■ **What to work on**:
(1) In the article on Philippine internet speeds, reproduce the part starting at "This after the" and ending at "improving their services.", replacing "mobile broadband" with "cellular broadband" each time it occurs.
(2) According to the article on Philippine internet speeds, what were the country's average download speeds for fixed and mobile broadband when Duterte took office in July 2016?
(3) Write what comes next in the article on Philippine internet speeds, picking up after its final sentence.

■ **Source extract**:
---+---
Based on more than 10 million unique tests crowdsourced by Ookla’s Speedtest Intelligence in December 2020 alone, the Duterte administration recorded a historic average download speed improvement of 297.47% and 202.41% for fixed broadband and mobile broadband, respectively.
This after the country’s average download speed for fixed and mobile broadband jumped to 31.44Mbps and 22.50Mbps, respectively.
When Pres. Rodrigo R. Duterte took office in July 2016, the Philippine’s average download speeds for fixed and mobile broadband were only at 7.91Mbps and 7.44Mbps, and since then, he has been ordering telecommunications companies to keep improving their services.
"Kindly improve your services before December," he warned the telcos during his fifth State of the Nation Address.
Prior to the release of Ookla’s year-end report, telcos reported a 500% increase in data usage at the start of the COVID-19 pandemic. Maintenance work and upgrade for cellular sites also proved to be difficult due to the various COVID-related restrictions imposed in the country in addition to the infrastructure devastation brought by recent typhoons.
---+---
■ **Dataset excerpts**:
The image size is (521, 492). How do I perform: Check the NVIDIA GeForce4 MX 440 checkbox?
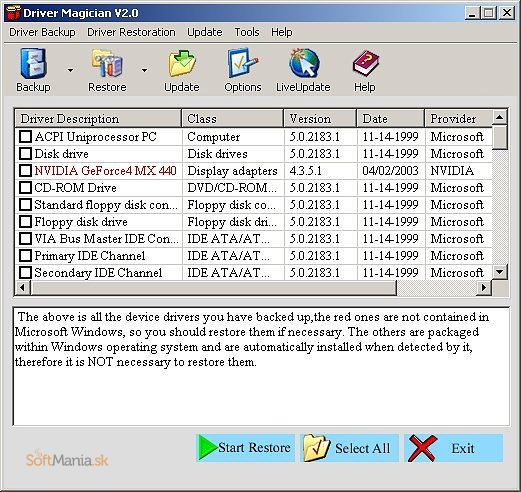[x=25, y=171]
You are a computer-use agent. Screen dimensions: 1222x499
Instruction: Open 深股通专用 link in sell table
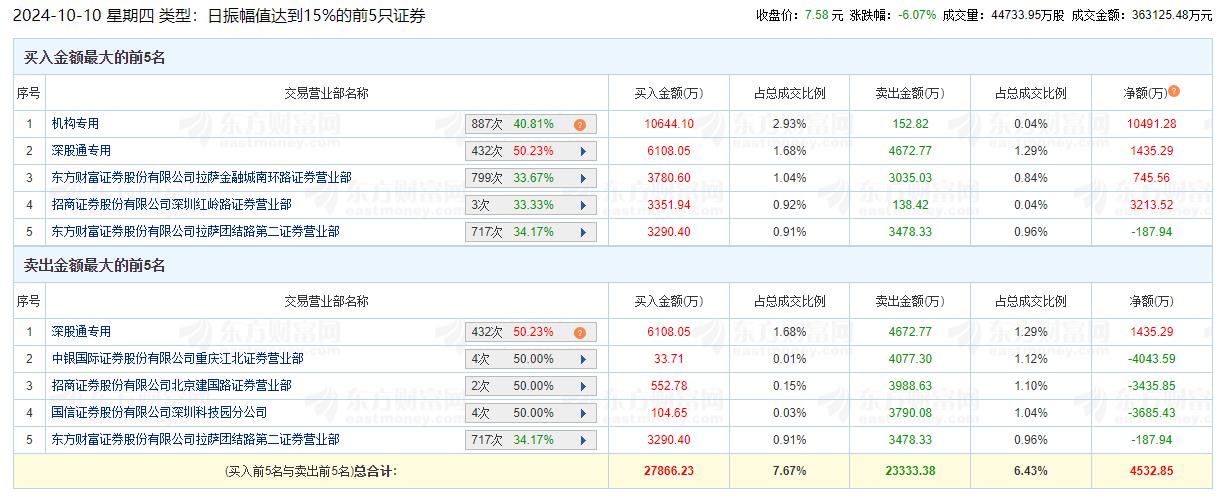81,332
---+---
■ **Answer list**:
(1)
This after the country’s average download speed for fixed and cellular broadband jumped to 31.44Mbps and 22.50Mbps, respectively.
When Pres. Rodrigo R. Duterte took office in July 2016, the Philippine’s average download speeds for fixed and cellular broadband were only at 7.91Mbps and 7.44Mbps, and since then, he has been ordering telecommunications companies to keep improving their services.

(2) They were 7.91Mbps for fixed broadband and 7.44Mbps for mobile broadband.

(3)
After getting national government’s support in their call for LGUs to expedite permits related to building cellular towers, Globe lauded the Duterte administration’s implementation of the Bayanihan To Recover as One Act.
“Previously, we needed to wait and spend years to complete at least 29 permits. But with the help of the Bayanihan To Recover as One Act, LGUs are now enabled to become more open and supportive of our network roll-outs, especially in the past weeks,” said Atty. Froilan Castelo, Globe General Counsel in a statement.
Smart Communications, Inc. also announced that it will be rolling out additional 2,000 cell sites in 2021 to further improve coverage and connectivity.
Through its Chief Administrative Officer Adel Tamano, Dito revealed it has built roughly 1,900 telecommunications towers as of December 2020, in preparation for its commercial launch target set in March 2021.
Meanwhile, the Department of Information and Communications Technology (DICT) has achieved dramatic improvements in the rollout of its Free Wi-Fi for All Program (FW4A) in 2020, achieving a rate that is 500% greater than its previous average of 800 sites per year from 2016 to 2019.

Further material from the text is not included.